Required task
Pull out every line in the items below that contains the word "with", and copy each one unchanged.

--- Information provided ---

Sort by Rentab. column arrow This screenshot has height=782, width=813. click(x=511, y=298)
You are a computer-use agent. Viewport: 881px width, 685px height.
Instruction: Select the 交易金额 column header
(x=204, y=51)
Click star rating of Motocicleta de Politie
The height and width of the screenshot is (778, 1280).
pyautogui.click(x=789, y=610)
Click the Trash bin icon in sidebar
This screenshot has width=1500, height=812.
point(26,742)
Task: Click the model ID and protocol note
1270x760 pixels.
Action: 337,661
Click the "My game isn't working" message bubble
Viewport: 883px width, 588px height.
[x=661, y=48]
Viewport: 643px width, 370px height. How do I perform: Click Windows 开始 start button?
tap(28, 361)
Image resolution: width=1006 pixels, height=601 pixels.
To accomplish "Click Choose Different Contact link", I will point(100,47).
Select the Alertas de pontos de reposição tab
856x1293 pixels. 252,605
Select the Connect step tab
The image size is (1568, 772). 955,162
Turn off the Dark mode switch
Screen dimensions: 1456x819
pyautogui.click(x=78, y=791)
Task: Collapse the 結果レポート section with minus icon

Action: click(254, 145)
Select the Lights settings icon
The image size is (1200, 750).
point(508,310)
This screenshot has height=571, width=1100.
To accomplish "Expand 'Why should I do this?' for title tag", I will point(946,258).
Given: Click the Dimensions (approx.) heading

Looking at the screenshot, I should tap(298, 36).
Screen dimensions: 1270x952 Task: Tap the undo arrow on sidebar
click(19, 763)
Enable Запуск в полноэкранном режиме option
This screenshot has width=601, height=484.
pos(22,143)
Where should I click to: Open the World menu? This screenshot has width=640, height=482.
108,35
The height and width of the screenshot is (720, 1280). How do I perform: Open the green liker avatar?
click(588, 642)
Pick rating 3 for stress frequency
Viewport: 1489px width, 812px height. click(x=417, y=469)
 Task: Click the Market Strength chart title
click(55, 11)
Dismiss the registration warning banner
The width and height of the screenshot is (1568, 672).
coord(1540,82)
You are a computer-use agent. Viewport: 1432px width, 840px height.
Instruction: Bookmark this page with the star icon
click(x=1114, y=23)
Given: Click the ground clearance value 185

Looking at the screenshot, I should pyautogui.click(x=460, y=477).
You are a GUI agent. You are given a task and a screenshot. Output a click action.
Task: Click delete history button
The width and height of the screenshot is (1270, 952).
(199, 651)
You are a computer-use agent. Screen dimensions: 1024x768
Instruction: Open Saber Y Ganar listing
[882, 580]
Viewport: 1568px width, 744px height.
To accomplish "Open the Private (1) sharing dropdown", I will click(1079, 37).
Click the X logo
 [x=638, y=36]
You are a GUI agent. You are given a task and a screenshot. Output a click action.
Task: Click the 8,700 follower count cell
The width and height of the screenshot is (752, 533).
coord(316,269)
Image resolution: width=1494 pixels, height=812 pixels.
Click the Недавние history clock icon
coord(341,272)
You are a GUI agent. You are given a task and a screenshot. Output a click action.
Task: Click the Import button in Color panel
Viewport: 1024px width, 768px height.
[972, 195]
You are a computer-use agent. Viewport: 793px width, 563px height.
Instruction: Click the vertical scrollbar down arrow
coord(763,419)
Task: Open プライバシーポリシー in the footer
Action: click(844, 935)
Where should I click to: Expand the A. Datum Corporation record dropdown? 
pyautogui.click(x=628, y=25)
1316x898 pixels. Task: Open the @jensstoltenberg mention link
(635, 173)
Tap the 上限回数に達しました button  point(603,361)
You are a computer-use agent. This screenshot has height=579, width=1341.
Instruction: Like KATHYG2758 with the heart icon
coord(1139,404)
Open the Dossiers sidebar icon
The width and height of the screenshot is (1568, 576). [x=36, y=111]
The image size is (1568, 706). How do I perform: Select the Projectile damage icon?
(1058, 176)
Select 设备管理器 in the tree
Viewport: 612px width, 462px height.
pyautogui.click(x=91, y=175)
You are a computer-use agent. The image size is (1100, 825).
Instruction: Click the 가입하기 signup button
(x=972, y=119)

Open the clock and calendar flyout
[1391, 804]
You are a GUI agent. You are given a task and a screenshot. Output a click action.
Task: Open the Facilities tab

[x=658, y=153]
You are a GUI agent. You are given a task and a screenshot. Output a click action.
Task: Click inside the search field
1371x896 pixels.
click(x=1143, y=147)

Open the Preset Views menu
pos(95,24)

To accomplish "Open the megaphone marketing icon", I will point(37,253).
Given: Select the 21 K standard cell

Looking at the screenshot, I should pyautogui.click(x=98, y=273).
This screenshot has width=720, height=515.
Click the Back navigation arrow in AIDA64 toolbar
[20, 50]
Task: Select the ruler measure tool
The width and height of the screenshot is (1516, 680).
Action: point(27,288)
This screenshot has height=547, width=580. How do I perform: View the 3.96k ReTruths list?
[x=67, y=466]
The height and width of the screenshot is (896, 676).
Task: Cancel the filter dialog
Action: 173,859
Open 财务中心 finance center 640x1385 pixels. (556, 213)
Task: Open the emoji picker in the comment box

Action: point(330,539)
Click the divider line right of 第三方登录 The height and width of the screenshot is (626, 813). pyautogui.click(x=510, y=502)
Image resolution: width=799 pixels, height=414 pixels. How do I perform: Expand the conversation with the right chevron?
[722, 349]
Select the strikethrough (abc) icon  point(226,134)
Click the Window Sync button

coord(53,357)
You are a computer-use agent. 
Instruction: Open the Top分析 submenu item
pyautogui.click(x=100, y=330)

---

Task result
Task: Collapse the 結果レポート section with minus icon
Instruction: Bookmark this page with the star icon
Instruction: Like KATHYG2758 with the heart icon
Image resolution: width=799 pixels, height=414 pixels. How do I perform: Expand the conversation with the right chevron?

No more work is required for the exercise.